*PAGE EXTRACT:*
I recently did the beta read process with my novel, Miranda’s Garden, and I learned a few things. While I can’t speak for every writer who’s gone through the process, I can share what my experience was like and give you a few tips.

How to Find Beta Readers

  1. Email your top picks directly—Craft a well-thought out email that offers a synopsis of the story and what it’s about (without giving too much away). Due to the subject matter of my story, I also provided a caveat that if anyone considering needed trigger warnings, it likely wasn’t a good fit for them.
  2. Send a request to your email list—After you see who responds and who doesn’t from your first email and if you didn’t get enough readers, consider sending a request to your email list of followers. (If you haven’t been building this list, start now. One thing publishers look for is a following. This lets them know you have a built-in reach for marketing, which will make their job easier.)
  3. Do a social media blast—After the first two attempts, you might want to do a social media blast and see what it turns up. You may get people you know and/or total strangers who want to read your book. You get to decide who to send your baby off to. Not everyone deserves a go at your precious creation.

What to Look for in Potential Beta Readers

  1. People who fit your intended audience—Ideally, you want people who you know will want to read a story like yours. Back when I did book coaching, I always told my clients that for non-fiction books, you want to be crystal clear about your audience up front. For fiction, not so much. Just write the story and build the characters and their fictional world. By the time you’re done, your audience will be more evident to you.
  2. People who don’t fit your intended audience—This might be more personal choice, but I thought it would be helpful to have people who I knew weren’t my intended audience read my novel. It was. It confirmed for me that I’m on the right path for the readership I have in mind.

Entries drawn from a collection:
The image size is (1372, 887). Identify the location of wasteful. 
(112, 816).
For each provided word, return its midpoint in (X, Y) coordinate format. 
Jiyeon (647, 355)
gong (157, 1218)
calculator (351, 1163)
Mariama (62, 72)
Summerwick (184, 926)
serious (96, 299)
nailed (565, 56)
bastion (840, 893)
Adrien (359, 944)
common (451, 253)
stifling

*EXERCISE SET:*
**a)** Shift every coordinate value in the rows up by 38, and write out all of the rows from the line with "For each provided" through the last row, requests included.
**b)** Pick up the piece on finding beta readers and carry it on from its last sentence.

*ANSWERS IN ORDER:*
**a)**
For each provided word, return its midpoint in (X, Y) coordinate format. 
Jiyeon (685, 393)
gong (195, 1256)
calculator (389, 1201)
Mariama (100, 110)
Summerwick (222, 964)
serious (134, 337)
nailed (603, 94)
bastion (878, 931)
Adrien (397, 982)
common (489, 291)
stifling

**b)**
  3. People who appreciate your genre—This may be the same as your intended audience, or it may not be. For example, I consider my novel literary fiction with magical realism elements. I consider my intended audience to be women in their late 20s to mid-40s. One of my readers was far outside this range and was one of my best readers.
  4. Gender—I know my story is a woman’s story. Did this mean I didn’t want men to do a beta read for me? Not at all. A group of both men and women read my book, and each had different responses to it that weren’t dependent on their gender.

What You Can Expect

  1. Not everyone will know how to do the process—Some people don’t understand what a beta read means. Even when you give them guidelines. Some will want to edit and/or proofread. If they attempt to do this, they may not finish, may get tired and skim a large portion, and/or you’ll wind up with unhelpful comments. So it goes. Not the end of the world.
  2. Not everyone will like your book—Some people won’t like it. Some people will hate it… Your book, your story, your character, and/or your writing style. Like I always say, my work and I are a lot alike: We’re not for everyone. I wouldn’t want it any other way. If you get a response that only finds fault with the work you’ve done, try doing what I do. Chuckle, shrug, and move on. And embrace the knowledge that you’re clarifying your audience.
  3. Not everyone will finish—People mean well. But as I say above, some people don’t understand what they’re biting off. They’ll start, life will get in the way, or the story doesn’t resonate with them, so they’ll drop the ball. This is why it’s a good idea to get several people to read your book. No one’s fault. Just the nature of the beast.
  4. Not everyone will be helpful if they do finish—Also as mentioned above, be prepared to get feedback that doesn’t inform your next revision. If all a reader could manage is to throw you a bone or two at the end of an unhelpful feedback, accept whatever bones serve you and your work, and leave the others behind.
  5. Some people miss the mark completely—You’ll know they’ve missed the mark when others have not. Trust your readers. Trust yourself.
  6. Some people will love your book—Of course, this is nice to hear, but even with this, look for valuable feedback within the praise to make your book even better. When someone loves your book, you’re getting even more clarity about your audience.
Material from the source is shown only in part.